⟨

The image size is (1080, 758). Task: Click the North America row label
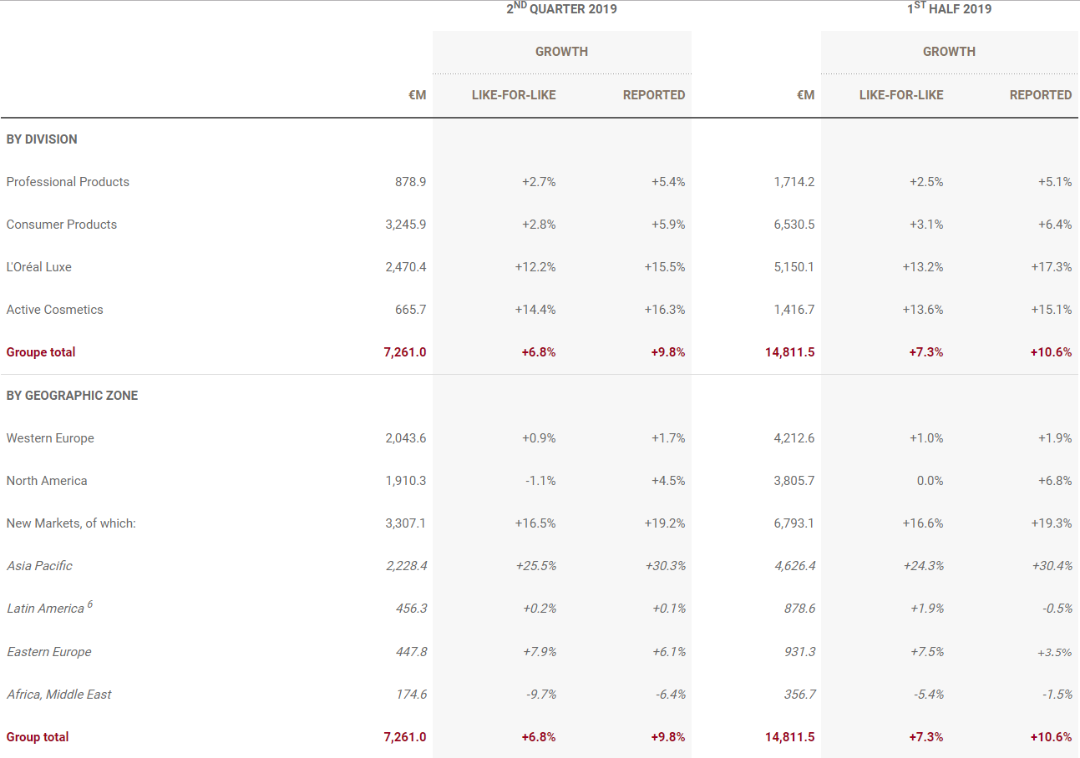tap(47, 481)
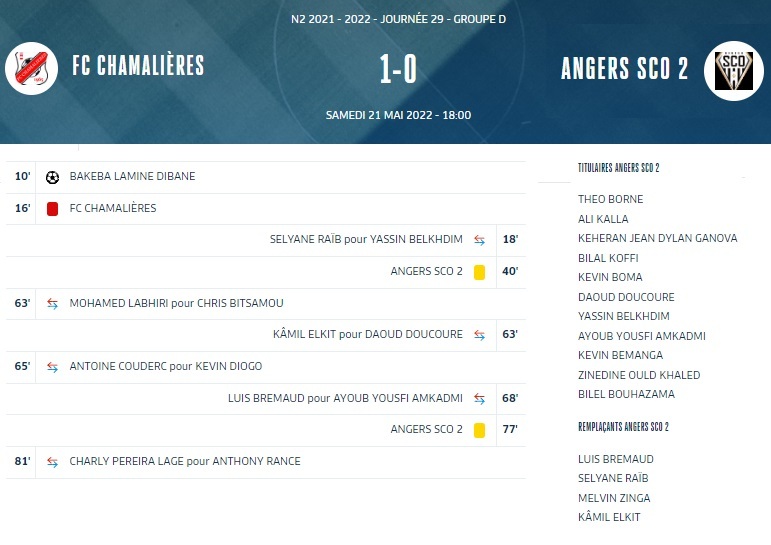Click substitution arrows icon for Selyane Raïb

[480, 240]
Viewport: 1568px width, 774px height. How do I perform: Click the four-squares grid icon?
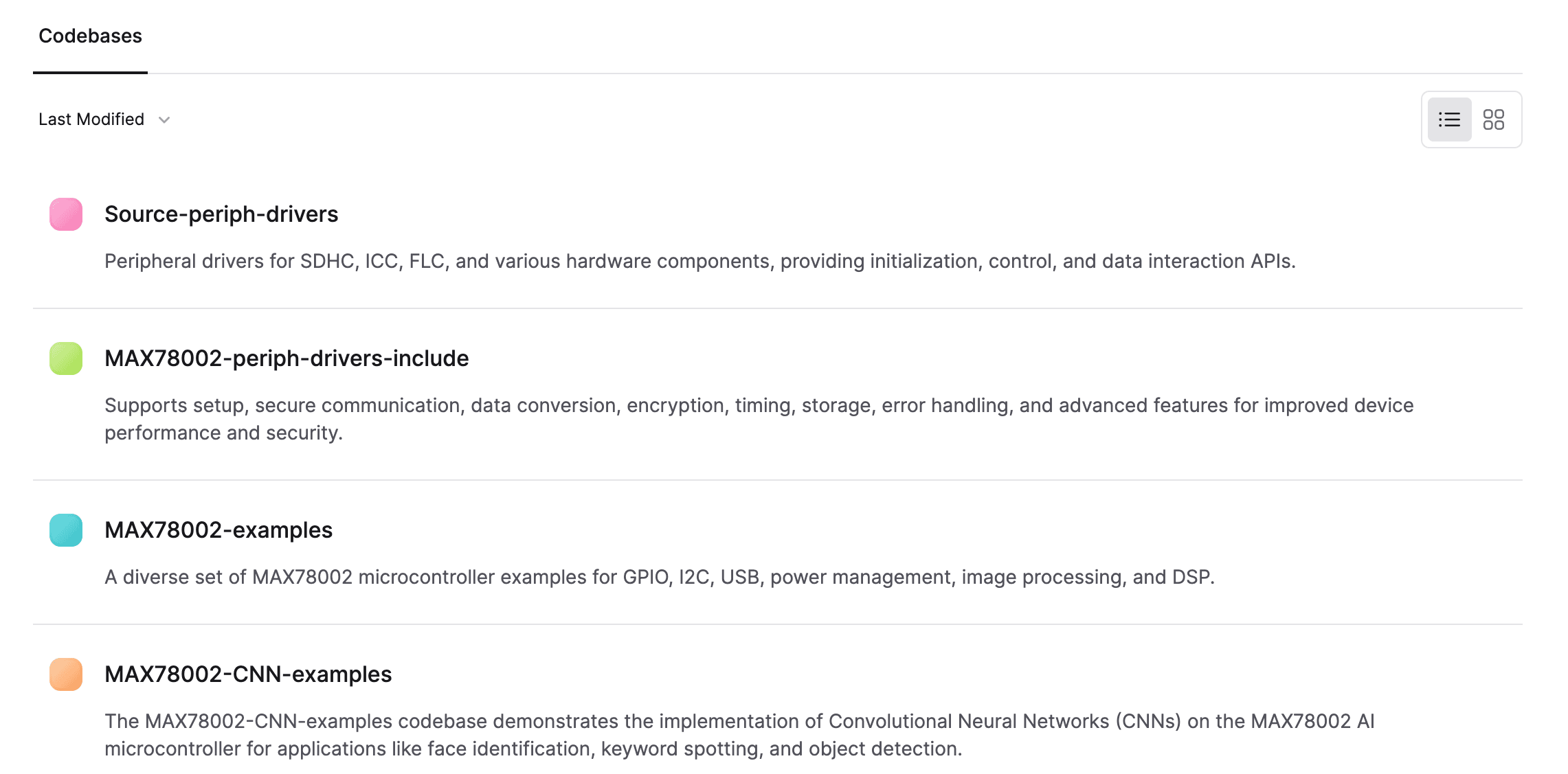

⟩

Tâche donnée —
Restituez mot pour mot toutes les lignes des enregistrements ci-dessus, en laissant les images de côté.

Réponse à la tâche —
The image size is (1080, 758). Task: Click the North America row label
tap(47, 481)
Click substitution arrows icon for Selyane Raïb

[480, 240]
Viewport: 1568px width, 774px height. How do I perform: Click the four-squares grid icon?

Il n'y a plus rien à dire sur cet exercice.